WHAT YOU HAVE TO DO:
Which lines below contain the word "badge"? Copy each one.

EXCERPTED DATA:
-=-=-
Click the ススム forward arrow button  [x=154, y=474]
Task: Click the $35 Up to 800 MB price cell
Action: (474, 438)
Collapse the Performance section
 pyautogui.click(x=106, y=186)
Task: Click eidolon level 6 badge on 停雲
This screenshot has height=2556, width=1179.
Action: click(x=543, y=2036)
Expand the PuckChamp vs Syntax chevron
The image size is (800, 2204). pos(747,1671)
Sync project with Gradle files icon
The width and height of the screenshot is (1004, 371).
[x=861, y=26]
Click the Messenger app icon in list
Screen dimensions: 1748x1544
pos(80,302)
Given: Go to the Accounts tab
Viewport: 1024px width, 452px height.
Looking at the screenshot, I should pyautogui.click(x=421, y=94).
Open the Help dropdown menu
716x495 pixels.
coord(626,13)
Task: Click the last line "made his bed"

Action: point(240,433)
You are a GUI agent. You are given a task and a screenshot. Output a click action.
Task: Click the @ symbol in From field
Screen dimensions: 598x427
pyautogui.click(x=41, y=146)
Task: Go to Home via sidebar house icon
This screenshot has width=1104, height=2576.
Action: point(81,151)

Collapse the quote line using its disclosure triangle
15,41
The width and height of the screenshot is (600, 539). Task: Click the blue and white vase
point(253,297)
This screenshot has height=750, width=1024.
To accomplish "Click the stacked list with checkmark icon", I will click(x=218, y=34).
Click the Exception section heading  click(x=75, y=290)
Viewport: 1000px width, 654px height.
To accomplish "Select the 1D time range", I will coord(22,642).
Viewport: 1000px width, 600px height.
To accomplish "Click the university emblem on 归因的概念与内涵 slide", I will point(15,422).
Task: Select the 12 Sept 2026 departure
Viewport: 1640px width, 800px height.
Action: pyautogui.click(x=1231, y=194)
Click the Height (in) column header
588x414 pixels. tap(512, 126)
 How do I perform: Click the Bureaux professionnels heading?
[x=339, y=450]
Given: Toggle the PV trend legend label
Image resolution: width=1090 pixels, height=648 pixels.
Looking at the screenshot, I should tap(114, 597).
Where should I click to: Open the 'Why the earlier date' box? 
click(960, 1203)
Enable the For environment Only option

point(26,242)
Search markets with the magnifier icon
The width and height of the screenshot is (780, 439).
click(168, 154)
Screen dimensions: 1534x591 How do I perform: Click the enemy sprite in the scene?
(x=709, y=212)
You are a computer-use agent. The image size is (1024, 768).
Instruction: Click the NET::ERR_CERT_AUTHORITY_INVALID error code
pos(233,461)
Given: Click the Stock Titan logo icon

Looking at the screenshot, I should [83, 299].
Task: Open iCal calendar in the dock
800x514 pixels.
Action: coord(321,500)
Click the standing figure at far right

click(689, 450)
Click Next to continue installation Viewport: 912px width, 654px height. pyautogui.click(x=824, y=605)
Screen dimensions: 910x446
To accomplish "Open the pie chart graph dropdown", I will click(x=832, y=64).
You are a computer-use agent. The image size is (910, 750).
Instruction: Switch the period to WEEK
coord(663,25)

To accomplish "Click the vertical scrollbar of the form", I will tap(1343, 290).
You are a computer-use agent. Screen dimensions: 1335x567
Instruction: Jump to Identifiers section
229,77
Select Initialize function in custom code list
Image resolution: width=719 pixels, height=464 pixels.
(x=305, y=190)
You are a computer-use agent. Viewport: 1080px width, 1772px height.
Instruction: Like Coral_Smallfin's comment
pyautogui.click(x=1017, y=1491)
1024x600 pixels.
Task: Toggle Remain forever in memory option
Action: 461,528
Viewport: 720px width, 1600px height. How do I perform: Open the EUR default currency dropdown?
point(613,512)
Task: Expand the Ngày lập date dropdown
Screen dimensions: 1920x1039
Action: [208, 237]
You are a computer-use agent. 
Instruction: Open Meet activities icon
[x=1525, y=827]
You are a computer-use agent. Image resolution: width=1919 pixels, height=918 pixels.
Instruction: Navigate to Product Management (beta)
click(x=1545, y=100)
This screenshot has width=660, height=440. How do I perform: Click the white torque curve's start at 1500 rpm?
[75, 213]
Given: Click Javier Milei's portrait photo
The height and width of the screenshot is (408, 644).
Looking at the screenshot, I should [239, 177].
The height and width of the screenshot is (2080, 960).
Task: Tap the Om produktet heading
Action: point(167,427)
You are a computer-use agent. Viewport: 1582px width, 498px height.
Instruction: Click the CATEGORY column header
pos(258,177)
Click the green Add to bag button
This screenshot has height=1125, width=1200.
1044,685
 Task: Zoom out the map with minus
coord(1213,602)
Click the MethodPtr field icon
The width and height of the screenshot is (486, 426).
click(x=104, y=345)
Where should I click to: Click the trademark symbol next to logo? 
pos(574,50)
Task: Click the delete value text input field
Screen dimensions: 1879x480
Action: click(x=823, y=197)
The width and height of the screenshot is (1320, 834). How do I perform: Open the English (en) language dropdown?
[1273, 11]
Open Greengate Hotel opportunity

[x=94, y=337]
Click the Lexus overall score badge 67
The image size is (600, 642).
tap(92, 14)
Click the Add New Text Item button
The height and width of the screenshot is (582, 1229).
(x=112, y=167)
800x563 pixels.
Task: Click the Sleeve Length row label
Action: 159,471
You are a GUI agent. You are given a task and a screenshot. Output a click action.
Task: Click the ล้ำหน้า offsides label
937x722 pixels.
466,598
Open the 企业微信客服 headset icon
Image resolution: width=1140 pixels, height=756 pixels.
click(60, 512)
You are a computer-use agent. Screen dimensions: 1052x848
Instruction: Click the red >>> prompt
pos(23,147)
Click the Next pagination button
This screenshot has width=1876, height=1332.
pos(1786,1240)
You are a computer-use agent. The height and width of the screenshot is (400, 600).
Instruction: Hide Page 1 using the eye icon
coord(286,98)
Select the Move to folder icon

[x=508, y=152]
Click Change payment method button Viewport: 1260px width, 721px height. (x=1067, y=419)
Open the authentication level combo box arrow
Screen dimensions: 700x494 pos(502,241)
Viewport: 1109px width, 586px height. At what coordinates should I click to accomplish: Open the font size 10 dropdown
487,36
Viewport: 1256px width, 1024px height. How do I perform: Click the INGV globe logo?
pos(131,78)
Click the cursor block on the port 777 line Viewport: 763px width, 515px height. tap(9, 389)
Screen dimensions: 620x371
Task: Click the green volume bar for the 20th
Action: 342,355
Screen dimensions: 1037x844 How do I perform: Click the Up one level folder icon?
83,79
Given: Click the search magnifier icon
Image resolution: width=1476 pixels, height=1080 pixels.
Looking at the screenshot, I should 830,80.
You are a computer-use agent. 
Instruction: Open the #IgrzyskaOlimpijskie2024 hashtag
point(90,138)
-=-=-
FINAL ANSWER:
Task: Click eidolon level 6 badge on 停雲
Click the Lexus overall score badge 67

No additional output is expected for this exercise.